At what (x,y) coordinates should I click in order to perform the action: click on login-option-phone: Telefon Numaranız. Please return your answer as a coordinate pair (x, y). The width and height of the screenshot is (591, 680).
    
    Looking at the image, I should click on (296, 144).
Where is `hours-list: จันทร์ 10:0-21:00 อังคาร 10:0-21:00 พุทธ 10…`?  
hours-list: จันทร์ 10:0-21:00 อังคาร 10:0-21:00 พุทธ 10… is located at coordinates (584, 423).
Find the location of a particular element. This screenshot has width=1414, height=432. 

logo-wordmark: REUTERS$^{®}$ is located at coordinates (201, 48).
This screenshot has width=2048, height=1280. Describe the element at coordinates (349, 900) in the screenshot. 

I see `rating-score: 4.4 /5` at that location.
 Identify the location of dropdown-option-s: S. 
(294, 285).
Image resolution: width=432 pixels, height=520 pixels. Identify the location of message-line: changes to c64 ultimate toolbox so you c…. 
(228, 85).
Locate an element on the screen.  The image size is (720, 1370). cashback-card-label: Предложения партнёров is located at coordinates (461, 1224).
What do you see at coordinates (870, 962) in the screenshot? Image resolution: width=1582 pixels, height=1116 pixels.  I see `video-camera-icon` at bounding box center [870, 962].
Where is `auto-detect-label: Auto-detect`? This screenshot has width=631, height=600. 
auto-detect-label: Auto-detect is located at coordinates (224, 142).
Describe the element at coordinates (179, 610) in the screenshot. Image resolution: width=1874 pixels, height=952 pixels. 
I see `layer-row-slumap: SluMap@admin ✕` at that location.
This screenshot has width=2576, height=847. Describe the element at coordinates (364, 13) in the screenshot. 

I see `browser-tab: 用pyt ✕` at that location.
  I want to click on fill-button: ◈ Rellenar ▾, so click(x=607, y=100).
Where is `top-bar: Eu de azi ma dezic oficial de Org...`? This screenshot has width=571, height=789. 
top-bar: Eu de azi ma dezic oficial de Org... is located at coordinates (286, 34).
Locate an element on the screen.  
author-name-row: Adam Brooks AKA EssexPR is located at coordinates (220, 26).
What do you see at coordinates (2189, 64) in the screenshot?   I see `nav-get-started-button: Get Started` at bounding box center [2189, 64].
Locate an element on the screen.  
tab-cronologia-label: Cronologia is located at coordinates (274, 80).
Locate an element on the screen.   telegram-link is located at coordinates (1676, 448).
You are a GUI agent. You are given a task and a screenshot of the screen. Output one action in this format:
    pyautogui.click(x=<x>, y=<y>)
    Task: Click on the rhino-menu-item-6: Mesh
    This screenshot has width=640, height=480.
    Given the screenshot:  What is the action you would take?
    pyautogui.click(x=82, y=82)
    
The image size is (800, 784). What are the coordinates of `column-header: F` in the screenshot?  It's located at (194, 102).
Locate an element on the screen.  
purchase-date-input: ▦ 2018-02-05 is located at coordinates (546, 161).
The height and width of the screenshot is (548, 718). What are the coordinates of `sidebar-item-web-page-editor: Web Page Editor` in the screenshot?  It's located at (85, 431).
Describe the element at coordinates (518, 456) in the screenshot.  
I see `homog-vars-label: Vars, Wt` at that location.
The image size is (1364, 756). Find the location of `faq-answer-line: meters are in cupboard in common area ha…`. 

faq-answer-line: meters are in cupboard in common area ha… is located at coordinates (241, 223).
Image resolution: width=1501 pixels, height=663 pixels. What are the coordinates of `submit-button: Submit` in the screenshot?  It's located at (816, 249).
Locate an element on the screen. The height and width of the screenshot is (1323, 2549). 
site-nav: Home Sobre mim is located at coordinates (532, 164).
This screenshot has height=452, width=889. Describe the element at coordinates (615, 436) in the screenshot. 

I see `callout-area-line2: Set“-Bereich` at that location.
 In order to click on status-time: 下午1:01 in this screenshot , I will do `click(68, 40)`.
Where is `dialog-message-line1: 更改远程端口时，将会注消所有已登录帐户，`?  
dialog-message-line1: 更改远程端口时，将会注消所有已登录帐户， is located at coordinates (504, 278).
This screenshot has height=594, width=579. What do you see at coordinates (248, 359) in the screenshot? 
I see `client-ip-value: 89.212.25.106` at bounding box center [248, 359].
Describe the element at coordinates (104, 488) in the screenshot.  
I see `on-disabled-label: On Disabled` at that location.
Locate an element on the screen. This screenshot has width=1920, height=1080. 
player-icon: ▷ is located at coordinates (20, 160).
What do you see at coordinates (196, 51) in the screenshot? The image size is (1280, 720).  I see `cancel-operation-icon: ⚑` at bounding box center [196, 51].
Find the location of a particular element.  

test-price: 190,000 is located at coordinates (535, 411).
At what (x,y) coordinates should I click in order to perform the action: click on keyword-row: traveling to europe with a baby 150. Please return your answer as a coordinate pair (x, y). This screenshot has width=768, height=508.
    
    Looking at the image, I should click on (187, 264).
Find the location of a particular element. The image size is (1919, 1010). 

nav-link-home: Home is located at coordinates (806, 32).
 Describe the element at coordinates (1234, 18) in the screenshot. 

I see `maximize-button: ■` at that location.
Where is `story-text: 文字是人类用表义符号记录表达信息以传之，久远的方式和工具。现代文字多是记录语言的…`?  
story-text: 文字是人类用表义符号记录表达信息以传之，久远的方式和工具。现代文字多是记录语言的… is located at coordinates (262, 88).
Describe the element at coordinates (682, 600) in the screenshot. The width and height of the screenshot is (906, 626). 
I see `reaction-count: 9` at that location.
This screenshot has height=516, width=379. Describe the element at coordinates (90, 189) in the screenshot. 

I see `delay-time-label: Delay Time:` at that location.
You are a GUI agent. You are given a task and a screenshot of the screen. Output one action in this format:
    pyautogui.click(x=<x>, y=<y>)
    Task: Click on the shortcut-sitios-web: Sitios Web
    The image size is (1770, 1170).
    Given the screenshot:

-=-=-

• REQUIREMENT:
Swap "Describe the element" for "Name the element" throughout the listing above, and reproduce every line with nothing else changed.

• ANSWER TO THIS TASK:
At what (x,y) coordinates should I click in order to perform the action: click on login-option-phone: Telefon Numaranız. Please return your answer as a coordinate pair (x, y). The width and height of the screenshot is (591, 680).
    
    Looking at the image, I should click on (296, 144).
Where is `hours-list: จันทร์ 10:0-21:00 อังคาร 10:0-21:00 พุทธ 10…`?  
hours-list: จันทร์ 10:0-21:00 อังคาร 10:0-21:00 พุทธ 10… is located at coordinates (584, 423).
Find the location of a particular element. This screenshot has width=1414, height=432. 

logo-wordmark: REUTERS$^{®}$ is located at coordinates (201, 48).
This screenshot has width=2048, height=1280. Name the element at coordinates (349, 900) in the screenshot. 

I see `rating-score: 4.4 /5` at that location.
 Identify the location of dropdown-option-s: S. 
(294, 285).
Image resolution: width=432 pixels, height=520 pixels. Identify the location of message-line: changes to c64 ultimate toolbox so you c…. 
(228, 85).
Locate an element on the screen.  The image size is (720, 1370). cashback-card-label: Предложения партнёров is located at coordinates (461, 1224).
What do you see at coordinates (870, 962) in the screenshot? Image resolution: width=1582 pixels, height=1116 pixels.  I see `video-camera-icon` at bounding box center [870, 962].
Where is `auto-detect-label: Auto-detect`? This screenshot has width=631, height=600. 
auto-detect-label: Auto-detect is located at coordinates (224, 142).
Name the element at coordinates (179, 610) in the screenshot. Image resolution: width=1874 pixels, height=952 pixels. 
I see `layer-row-slumap: SluMap@admin ✕` at that location.
This screenshot has width=2576, height=847. Name the element at coordinates (364, 13) in the screenshot. 

I see `browser-tab: 用pyt ✕` at that location.
  I want to click on fill-button: ◈ Rellenar ▾, so click(x=607, y=100).
Where is `top-bar: Eu de azi ma dezic oficial de Org...`? This screenshot has width=571, height=789. 
top-bar: Eu de azi ma dezic oficial de Org... is located at coordinates (286, 34).
Locate an element on the screen.  
author-name-row: Adam Brooks AKA EssexPR is located at coordinates (220, 26).
What do you see at coordinates (2189, 64) in the screenshot?   I see `nav-get-started-button: Get Started` at bounding box center [2189, 64].
Locate an element on the screen.  
tab-cronologia-label: Cronologia is located at coordinates (274, 80).
Locate an element on the screen.   telegram-link is located at coordinates (1676, 448).
You are a GUI agent. You are given a task and a screenshot of the screen. Output one action in this format:
    pyautogui.click(x=<x>, y=<y>)
    Task: Click on the rhino-menu-item-6: Mesh
    This screenshot has width=640, height=480.
    Given the screenshot:  What is the action you would take?
    pyautogui.click(x=82, y=82)
    
The image size is (800, 784). What are the coordinates of `column-header: F` in the screenshot?  It's located at (194, 102).
Locate an element on the screen.  
purchase-date-input: ▦ 2018-02-05 is located at coordinates (546, 161).
The height and width of the screenshot is (548, 718). What are the coordinates of `sidebar-item-web-page-editor: Web Page Editor` in the screenshot?  It's located at (85, 431).
Name the element at coordinates (518, 456) in the screenshot.  
I see `homog-vars-label: Vars, Wt` at that location.
The image size is (1364, 756). Find the location of `faq-answer-line: meters are in cupboard in common area ha…`. 

faq-answer-line: meters are in cupboard in common area ha… is located at coordinates (241, 223).
Image resolution: width=1501 pixels, height=663 pixels. What are the coordinates of `submit-button: Submit` in the screenshot?  It's located at (816, 249).
Locate an element on the screen. The height and width of the screenshot is (1323, 2549). 
site-nav: Home Sobre mim is located at coordinates (532, 164).
This screenshot has height=452, width=889. Name the element at coordinates (615, 436) in the screenshot. 

I see `callout-area-line2: Set“-Bereich` at that location.
 In order to click on status-time: 下午1:01 in this screenshot , I will do `click(68, 40)`.
Where is `dialog-message-line1: 更改远程端口时，将会注消所有已登录帐户，`?  
dialog-message-line1: 更改远程端口时，将会注消所有已登录帐户， is located at coordinates (504, 278).
This screenshot has height=594, width=579. What do you see at coordinates (248, 359) in the screenshot? 
I see `client-ip-value: 89.212.25.106` at bounding box center [248, 359].
Name the element at coordinates (104, 488) in the screenshot.  
I see `on-disabled-label: On Disabled` at that location.
Locate an element on the screen. This screenshot has width=1920, height=1080. 
player-icon: ▷ is located at coordinates (20, 160).
What do you see at coordinates (196, 51) in the screenshot? The image size is (1280, 720).  I see `cancel-operation-icon: ⚑` at bounding box center [196, 51].
Find the location of a particular element.  

test-price: 190,000 is located at coordinates (535, 411).
At what (x,y) coordinates should I click in order to perform the action: click on keyword-row: traveling to europe with a baby 150. Please return your answer as a coordinate pair (x, y). This screenshot has width=768, height=508.
    
    Looking at the image, I should click on (187, 264).
Find the location of a particular element. The image size is (1919, 1010). 

nav-link-home: Home is located at coordinates (806, 32).
 Name the element at coordinates (1234, 18) in the screenshot. 

I see `maximize-button: ■` at that location.
Where is `story-text: 文字是人类用表义符号记录表达信息以传之，久远的方式和工具。现代文字多是记录语言的…`?  
story-text: 文字是人类用表义符号记录表达信息以传之，久远的方式和工具。现代文字多是记录语言的… is located at coordinates (262, 88).
Name the element at coordinates (682, 600) in the screenshot. The width and height of the screenshot is (906, 626). 
I see `reaction-count: 9` at that location.
This screenshot has height=516, width=379. Name the element at coordinates (90, 189) in the screenshot. 

I see `delay-time-label: Delay Time:` at that location.
You are a GUI agent. You are given a task and a screenshot of the screen. Output one action in this format:
    pyautogui.click(x=<x>, y=<y>)
    Task: Click on the shortcut-sitios-web: Sitios Web
    The image size is (1770, 1170).
    Given the screenshot:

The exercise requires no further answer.